The January 22 2019 issue of Neurology includes the results of a randomized placebo-controlled trial of l-serine in patients with HSAN1 followed by a 1-year open-label treatment phase [6]. They recruited 18 patients randomized to l-serine (400 mg/kg/day) given in 3 doses or matching placebo. The primary outcome measure was the Charcot–Marie–Tooth Neuropathy Score version 2 (CMTNS). Multiple secondary outcome measures were analyzed, including nerve conduction studies, epidermal nerve fiber density, and patient reported measures. Additionally, to assess the biological basis, researchers also measured plasma sphingolipid levels in patients.

During the randomized placebo-controlled phase of the study (year 1), there were no dropouts. Patients on l-serine showed significant improvements in the CMTNS compared to the placebo group ( − 1.5 units, 95% CI − 2.8 to − 0.1, P = 0.03). Additionally, in the l-serine group, there was a trend towards improvement in distal epidermal fiber density, assayed from 3-mm punch skin biopsies at the distal leg, and towards improvement in autonomic function as measured by a lower composite autonomic severity score (CASS), although none of these differences were statistically significant.
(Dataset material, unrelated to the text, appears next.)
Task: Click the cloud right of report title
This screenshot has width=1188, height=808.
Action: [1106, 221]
There was no clear improvement in pain. There was also no difference in serum l-serine level between groups, although 1-deoxysphingolipid levels were indeed lower in the active agent group. There were no severe adverse effects, and only 2 patients dropped out of the study during the open-label extension phase for reasons unrelated to disease or treatment.
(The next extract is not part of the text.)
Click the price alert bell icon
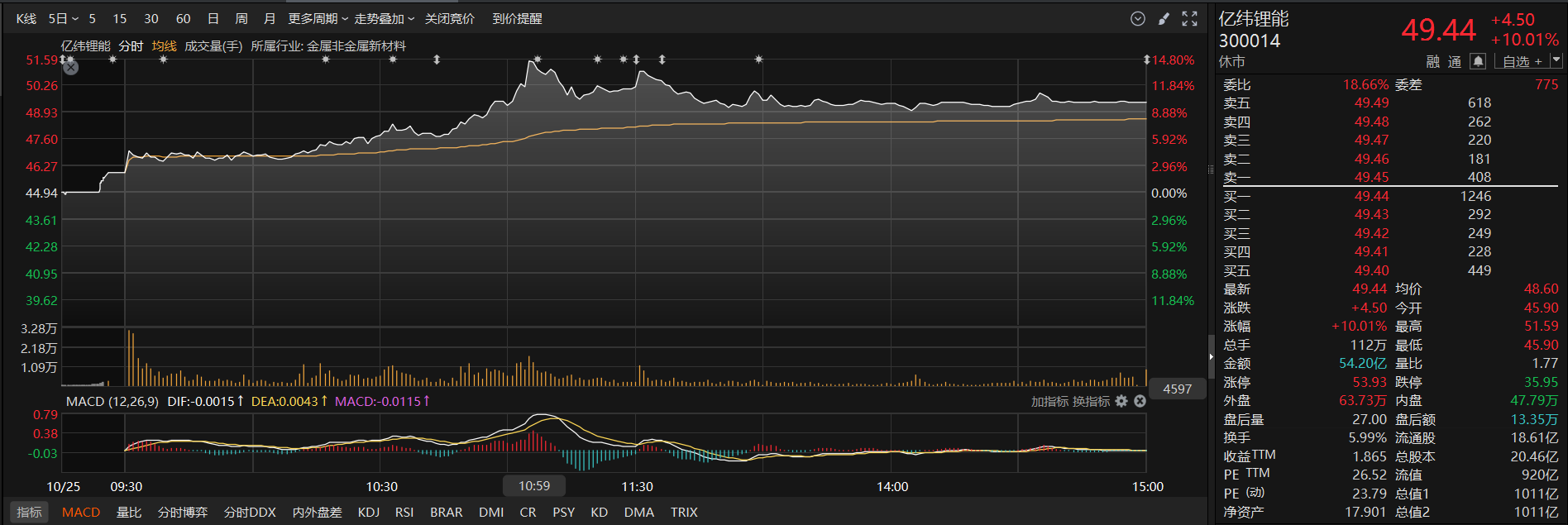 pos(1478,61)
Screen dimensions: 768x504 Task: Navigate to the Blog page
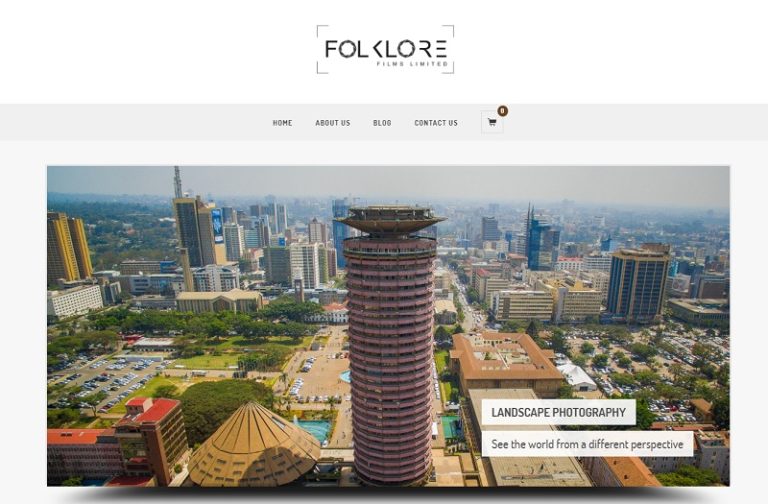[382, 123]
These exciting findings for a progressive neuropathy with severe peripheral nerve manifestations and, until now, no treatment are promising. Conversely, the clinical benefit seems to be relatively modest. This might be because patients in this study already had advanced disease with a disease duration of more than 2 decades, making a reversal in their disease progression unlikely. Additionally, the CMTNS was originally developed for patients with Charcot–Marie–Tooth disease without significant small fiber neuropathy manifestations, as seen in HSAN1, and it is unclear if this measure is valid or sensitive enough to detect subtle changes in small fiber function. Nerve physiology data such as nerve conduction studies and CASS are not likely to be sensitive enough to detect minor improvements in chronic neuropathies. Finally, there was an improvement in distal nerve fiber density, but not proximal nerve fiber density, the exact opposite of the expected results of treatment of length-dependent neuropathies, and it is unclear if this was due to variability in skin biopsy technique or if there is an underlying true biological basis for this finding. In spite of these limitations, this small study represents a commendable initial step towards developing further therapies for patients with rare genetic diseases with autonomic involvement.